Starke Uterusblutung (stabil)
Orale Kontrazeptiva (OCPs), NSAIDs und Tranexamsäure sind die am häufigsten verwendeten Medikamente zur Behandlung stabiler Vaginalblutungen.
Orale Kontrazeptiva (OCP):
Jede Kombination von OCPs (0,25 Milligramm Norgestimat und 0,035 Milligramm Ethinylestradiol) kann sieben Tage lang dreimal täglich verschrieben werden. Im Durchschnitt stoppt die Blutung innerhalb von drei Tagen. Die regelmäßige Anwendung von OCP führt zu einem Rückgang zukünftiger starker Menstruationsblutungen um 50 %. Wenn das Medikament abgesetzt wird, kann es wieder zu Blutungen kommen.
NSAIDs: 400 mg Ibuprofen alle sechs Stunden vom ersten Tag der Periode bis zum Ende der Blutung. Reduziert Schmerzen und Blutverlust durch Veränderung der Arachidonsäure-Kaskade, um die Vasokonstriktion und Blutplättchenaggregation zu erhöhen
Nur- Gestagen- Therapie:
Verwenden Sie es anstelle kombinierter OCPs, wenn Bedenken hinsichtlich einer Endometriumpathologie oder -hyperplasie bestehen
Medroxyprogesteronacetat 20 mg dreimal täglich für sieben Tage oder 10 mg einmal täglich für zehn Tage
Orale Tranexamsäure (TXA):
1300 mg PO dreimal täglich für fünf Tage
Antifibrinolytische Effekte verringern das Volumen des Menstruationsblutverlusts um 26–60 % 16
Nachverfolgen
Wenn die Patientin instabil erscheint, konsultieren Sie sofort den Gynäkologen, während die Stabilisierung durchgeführt wird. Diese Patienten müssen wahrscheinlich für Transfusionen oder eine endgültige chirurgische Behandlung aufgenommen werden.
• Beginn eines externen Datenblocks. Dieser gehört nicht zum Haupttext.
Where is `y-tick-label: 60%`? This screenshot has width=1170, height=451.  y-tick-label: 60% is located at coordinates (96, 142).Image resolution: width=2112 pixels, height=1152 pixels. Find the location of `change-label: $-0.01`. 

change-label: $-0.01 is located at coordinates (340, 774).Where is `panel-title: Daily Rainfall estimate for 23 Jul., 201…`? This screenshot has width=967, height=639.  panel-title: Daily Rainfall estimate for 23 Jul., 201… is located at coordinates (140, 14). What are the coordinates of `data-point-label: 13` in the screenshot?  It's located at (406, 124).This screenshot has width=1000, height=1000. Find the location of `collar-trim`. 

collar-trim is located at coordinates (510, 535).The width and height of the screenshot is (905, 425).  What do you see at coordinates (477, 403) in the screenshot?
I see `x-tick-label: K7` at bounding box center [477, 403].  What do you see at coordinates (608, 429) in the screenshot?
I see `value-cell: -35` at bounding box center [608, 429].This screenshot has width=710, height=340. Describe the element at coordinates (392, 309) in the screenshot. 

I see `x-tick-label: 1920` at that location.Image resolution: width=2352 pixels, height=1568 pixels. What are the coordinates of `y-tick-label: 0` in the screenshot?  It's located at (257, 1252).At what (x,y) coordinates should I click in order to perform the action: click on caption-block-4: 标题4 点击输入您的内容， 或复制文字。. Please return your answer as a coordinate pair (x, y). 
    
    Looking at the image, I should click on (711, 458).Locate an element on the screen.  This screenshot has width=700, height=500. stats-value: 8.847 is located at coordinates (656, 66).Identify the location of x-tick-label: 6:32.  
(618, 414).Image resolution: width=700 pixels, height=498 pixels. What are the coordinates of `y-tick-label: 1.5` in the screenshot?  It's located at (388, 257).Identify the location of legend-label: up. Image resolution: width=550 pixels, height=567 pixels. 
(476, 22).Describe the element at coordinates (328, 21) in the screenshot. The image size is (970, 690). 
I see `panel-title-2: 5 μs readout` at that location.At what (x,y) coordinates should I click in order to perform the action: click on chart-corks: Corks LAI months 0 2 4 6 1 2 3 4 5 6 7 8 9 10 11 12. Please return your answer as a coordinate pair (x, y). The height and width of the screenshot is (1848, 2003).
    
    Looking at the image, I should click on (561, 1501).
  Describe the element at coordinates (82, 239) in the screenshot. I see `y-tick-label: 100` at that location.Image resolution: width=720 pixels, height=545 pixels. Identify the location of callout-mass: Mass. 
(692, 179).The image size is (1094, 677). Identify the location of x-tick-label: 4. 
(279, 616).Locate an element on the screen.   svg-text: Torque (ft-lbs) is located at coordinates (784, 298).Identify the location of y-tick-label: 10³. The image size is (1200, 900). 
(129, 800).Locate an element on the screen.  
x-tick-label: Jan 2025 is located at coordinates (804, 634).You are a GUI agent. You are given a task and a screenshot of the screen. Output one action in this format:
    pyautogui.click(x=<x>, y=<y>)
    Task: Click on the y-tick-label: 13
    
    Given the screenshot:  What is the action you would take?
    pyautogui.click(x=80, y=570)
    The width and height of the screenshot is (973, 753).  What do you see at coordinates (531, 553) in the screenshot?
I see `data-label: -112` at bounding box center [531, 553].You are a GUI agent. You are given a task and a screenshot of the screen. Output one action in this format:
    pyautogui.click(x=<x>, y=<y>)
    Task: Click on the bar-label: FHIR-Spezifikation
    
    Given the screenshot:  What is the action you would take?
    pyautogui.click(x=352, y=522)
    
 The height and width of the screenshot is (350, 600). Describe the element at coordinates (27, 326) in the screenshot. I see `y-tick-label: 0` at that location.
Wenn die Patientin stabil erscheint , kann sie unter engmaschiger gynäkologischer Nachsorge sicher nach Hause entlassen werden. Alle Patienten mit abnormaler Uterusblutung > 45 Jahre oder < 45 Jahre mit Adipositas oder PCOS benötigen eine gynäkologische Überweisung zur ambulanten Endometriumbiopsie zur Beurteilung einer Endometriumhyperplasie oder Malignität.